[Prompt 1] How many lines of the records contain the string "entry"? Give only the number, and treat case as significant.

Why Hougang by-election application is important

Ms Vellama Marie Muthu’s appeal to the High Court to allow a hearing of her application on the issue of the by-election in Hougang is an important one. They not only involve the powers of the Prime Minister in such matters but they also have implications on the rights of Singaporean voters.

Prime Minister discretion – open to abuse?

Presently, the discretion to call by-elections and general elections are with the Prime Minister. The same practice is also adopted in several other countries, such as Malaysia and Britain. The question raised in Ms Vellama’s application, however, asks whether such discretion is absolute. In other words, does the Prime Minister have “unfettered” powers to decide when to call a by-election, in particular.

It is an important question because of the other powers which the Prime Minister possesses. For example, he has power to convene the Electoral Boundaries Review Committee (EBRC), which falls under his Office, and his government also decides whether to accept the committee’s recommendations to the boundary changes.

In three past occasions, such powers were used to erase the three existing constituencies in the general elections which followed.

If the Prime Minister’s powers are unfettered, the same could happen to Hougang.

The Prime Minister could, for example, delay holding a by-election in Hougang, for as long as he deems fit – even unto such time when he calls a general election by which time there would be no need for a by-election, as has happened in the three past examples.

In short, the Prime Minister can hold off calling a by-election in Hougang until he calls the next General Election, due by 2016.

However, since he also has powers to call a General Election, he can indeed call one anytime – and erase Hougang off the electoral map, as have happened in the three past examples of Havelock (1983), Anson (1986) and Geylang West (1086). He would have also avoided having to call a by-election in Hougang.

It is because of this potentiality – which already has precedents in the 1980s – which Singaporeans should be concerned about, and which Ms Vellama’s application seek to clarify.

Should the Prime Minister have the power to avoid calling a by-election, and instead call a General Election, and then wipe a constituency off the electoral map?

Thus, the question of whether the Prime Minister’s discretionary powers are unfettered is a completely relevant one.

This is more so because the Constitution spells out that in the event of vacancy in a constituency, “[the] vacancy shall be filled”. In other words, a by-election must (“shall”) be held to elect a Member of Parliament for the vacant constituency.

The Prime Minister’s discretion, it would seem, is therefore not unfettered – it is subject to the Constitutional provisions – and the Prime Minister cannot delay the calling of a by-election until the next General Election. To be able to do so would make the provision in the Constitution redundant.

In other words, the Prime Minister can effectively avoid calling a by-election, in spite of the constitutional provision, if his discretionary powers are unfettered. It makes no sense.

Reasons given for not calling by-elections

The parliamentary exchanges on the three occasions in the 1980s when parliamentary seats were made vacant – through deaths and disqualifications – are instructive and telling.

[Prompt 2] Can you summarize the article on the Hougang by-election in two sentences?

[Given data]

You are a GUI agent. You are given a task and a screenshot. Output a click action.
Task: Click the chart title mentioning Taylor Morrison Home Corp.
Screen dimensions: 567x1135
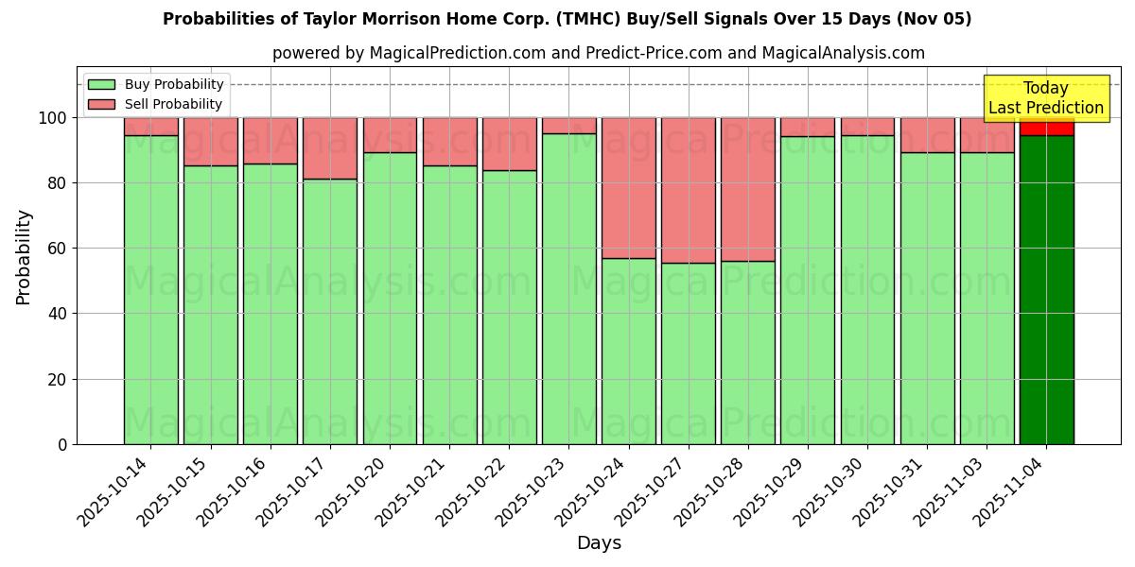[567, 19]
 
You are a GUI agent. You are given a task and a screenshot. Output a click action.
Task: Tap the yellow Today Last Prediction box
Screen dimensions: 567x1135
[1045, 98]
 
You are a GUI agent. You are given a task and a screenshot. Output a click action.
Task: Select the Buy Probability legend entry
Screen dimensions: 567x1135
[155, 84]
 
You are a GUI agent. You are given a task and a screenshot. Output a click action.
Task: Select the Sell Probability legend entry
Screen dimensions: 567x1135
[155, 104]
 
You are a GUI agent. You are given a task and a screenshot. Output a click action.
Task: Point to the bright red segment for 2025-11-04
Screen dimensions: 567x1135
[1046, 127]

* * *

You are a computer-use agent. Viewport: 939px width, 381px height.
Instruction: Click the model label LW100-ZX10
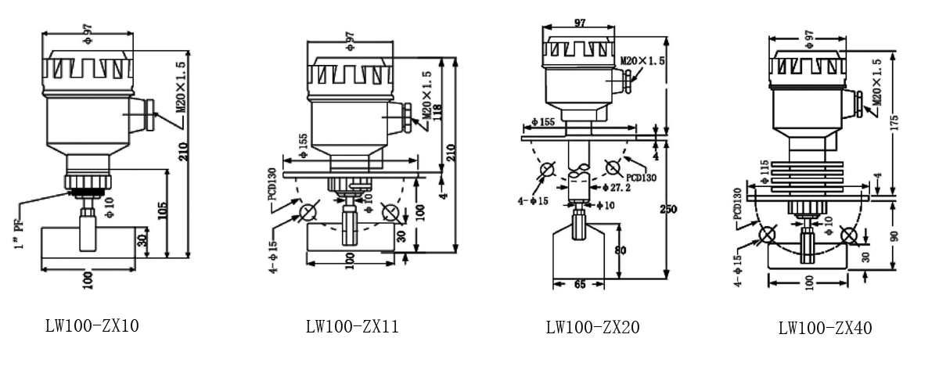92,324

[Full answer 1] 2

[Full answer 2] Ms Vellama Marie Muthu's application asks whether the Prime Minister's discretion to call a by-election in Hougang is unfettered. This matters because his powers were used on three past occasions to erase constituencies in the following general elections, and the Constitution states that a vacancy "shall be filled," so his discretion would seem not to be unfettered and he cannot delay a by-election until the next General Election.